▸ **Work item**: Your reply should be made up of every line in the records below that holds the string "about".

(Stored entries)

----

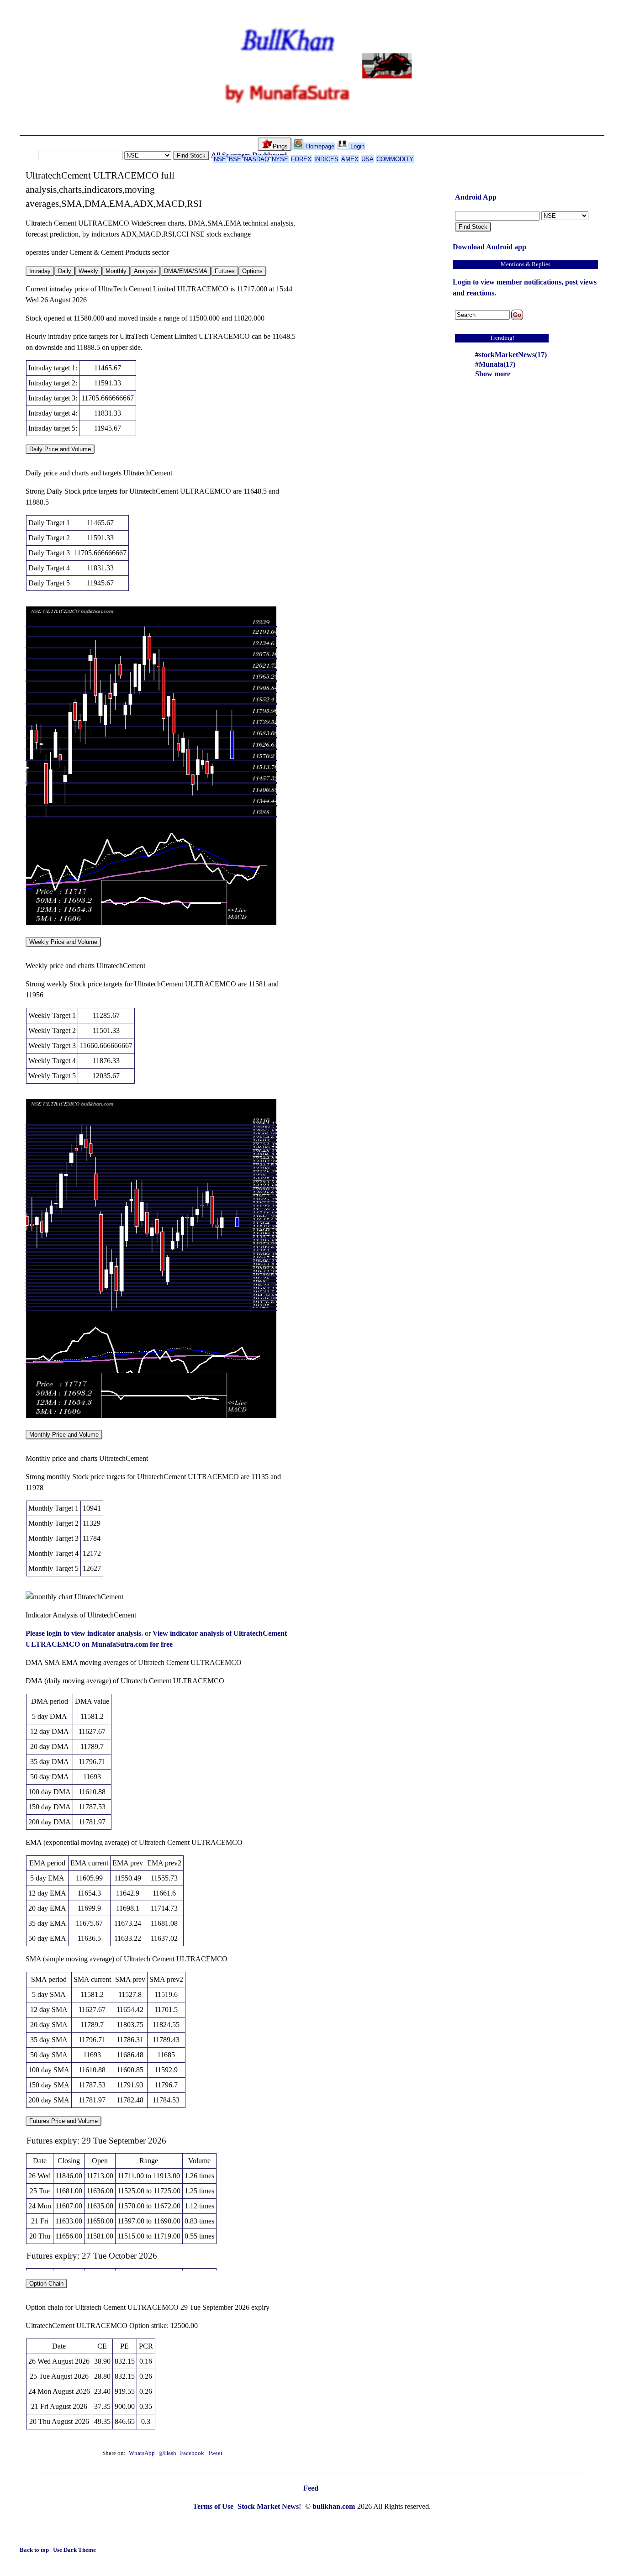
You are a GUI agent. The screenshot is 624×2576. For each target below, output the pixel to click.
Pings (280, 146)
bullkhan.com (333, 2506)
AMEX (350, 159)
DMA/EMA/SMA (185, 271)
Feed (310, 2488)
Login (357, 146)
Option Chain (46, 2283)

----

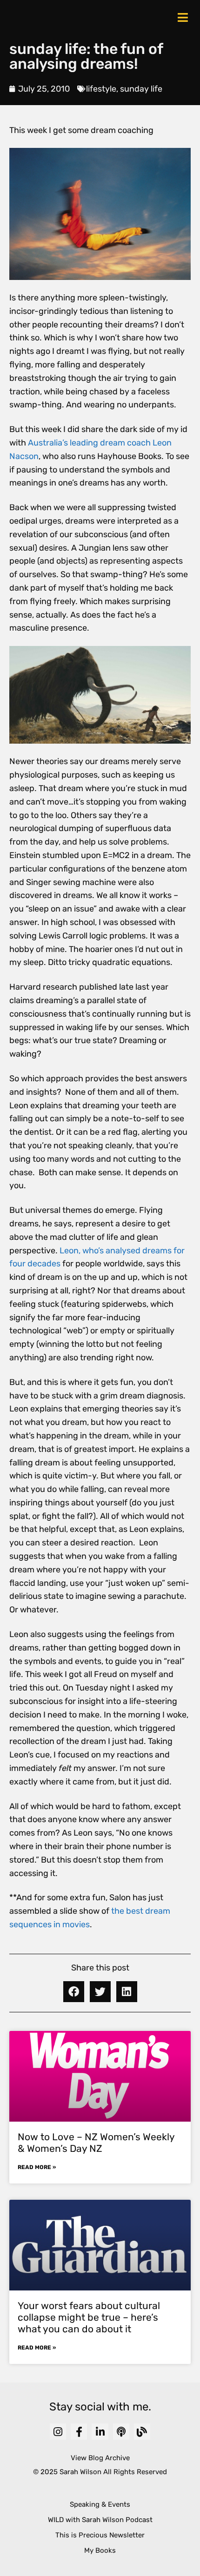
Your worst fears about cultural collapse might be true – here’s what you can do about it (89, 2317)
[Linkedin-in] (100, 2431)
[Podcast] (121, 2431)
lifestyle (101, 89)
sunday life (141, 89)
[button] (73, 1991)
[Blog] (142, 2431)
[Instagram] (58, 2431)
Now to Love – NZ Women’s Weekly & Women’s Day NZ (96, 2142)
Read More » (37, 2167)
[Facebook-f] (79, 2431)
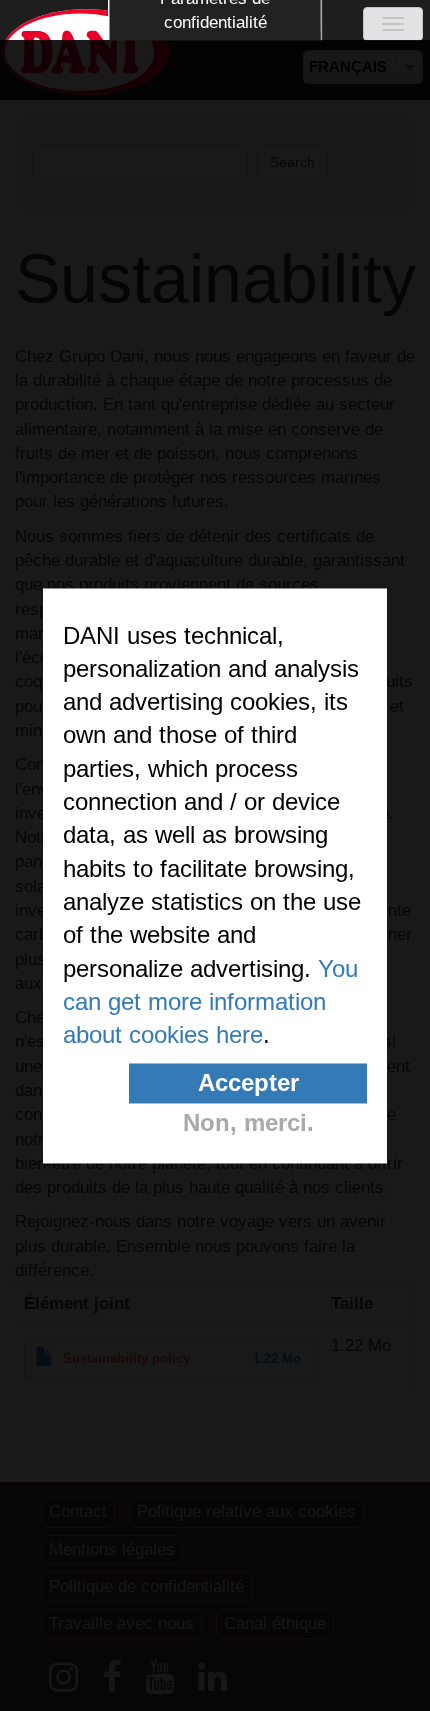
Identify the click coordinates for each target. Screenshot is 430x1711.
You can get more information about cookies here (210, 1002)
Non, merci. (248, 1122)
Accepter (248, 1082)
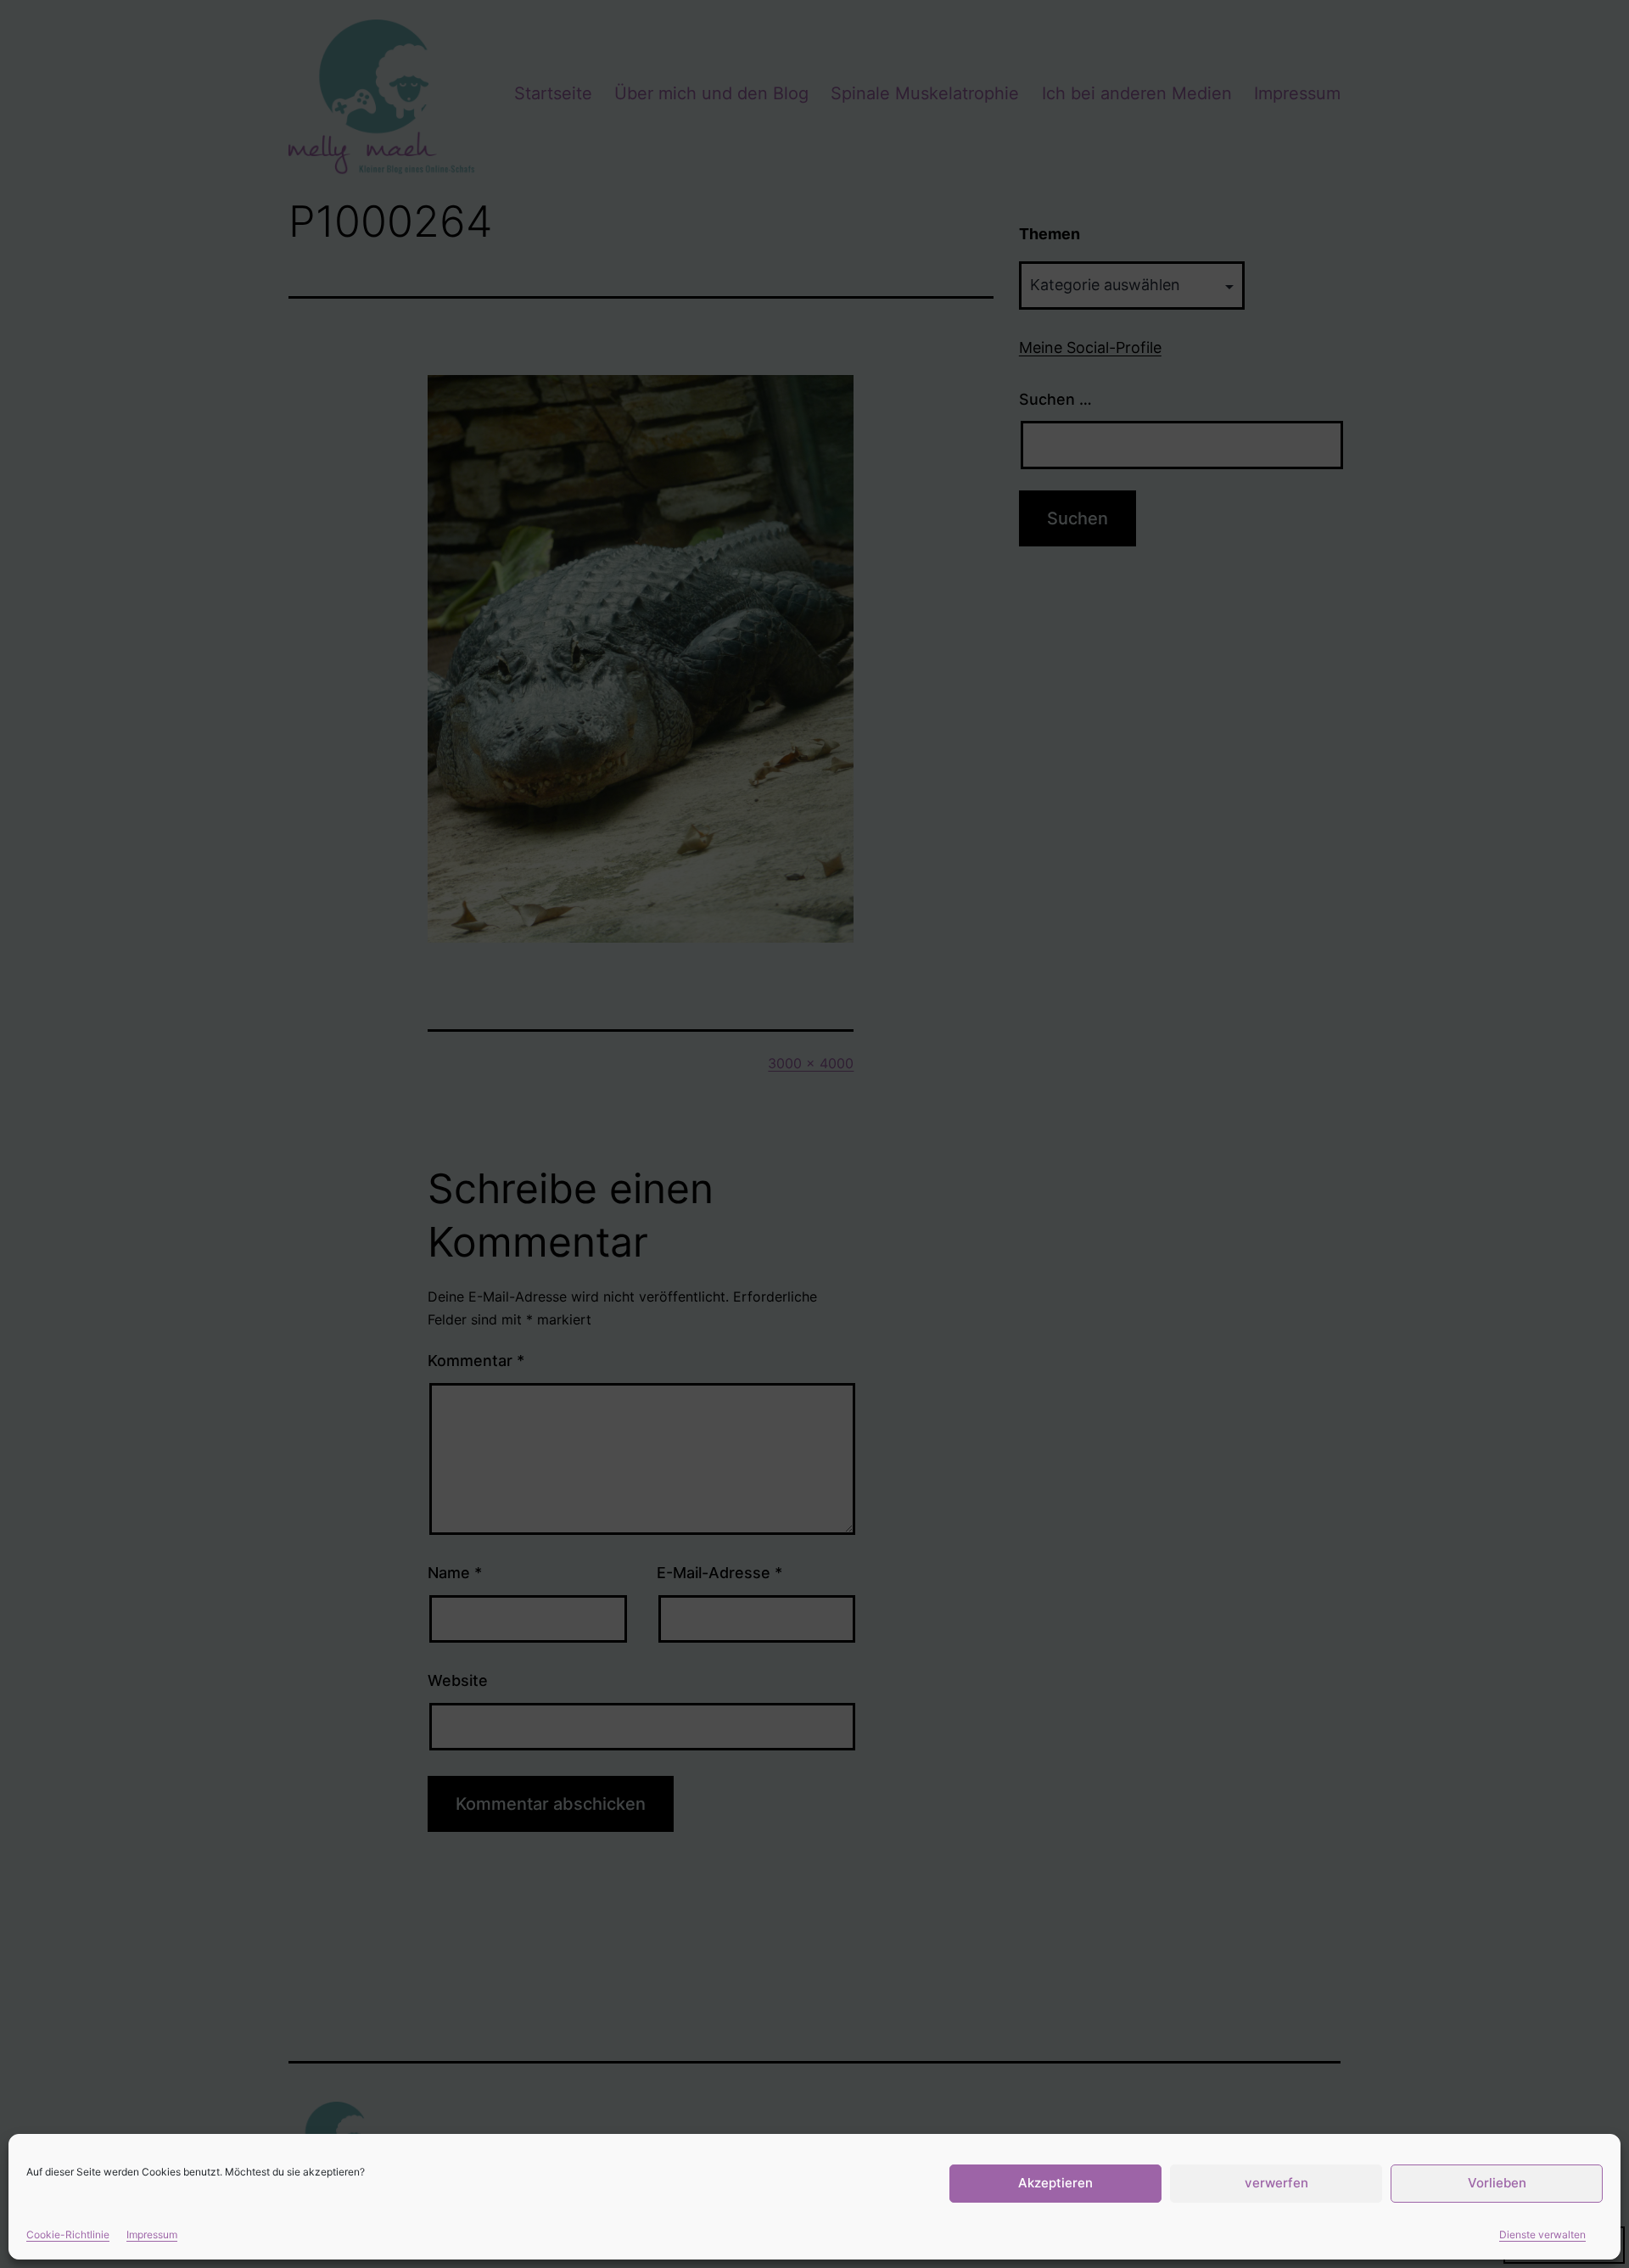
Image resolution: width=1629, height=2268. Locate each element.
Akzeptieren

----

▸ **Answer to the exercise**:
Your worst fears about cultural collapse might be true – here’s what you can do about it (89, 2317)
You can get more information about cookies here (210, 1002)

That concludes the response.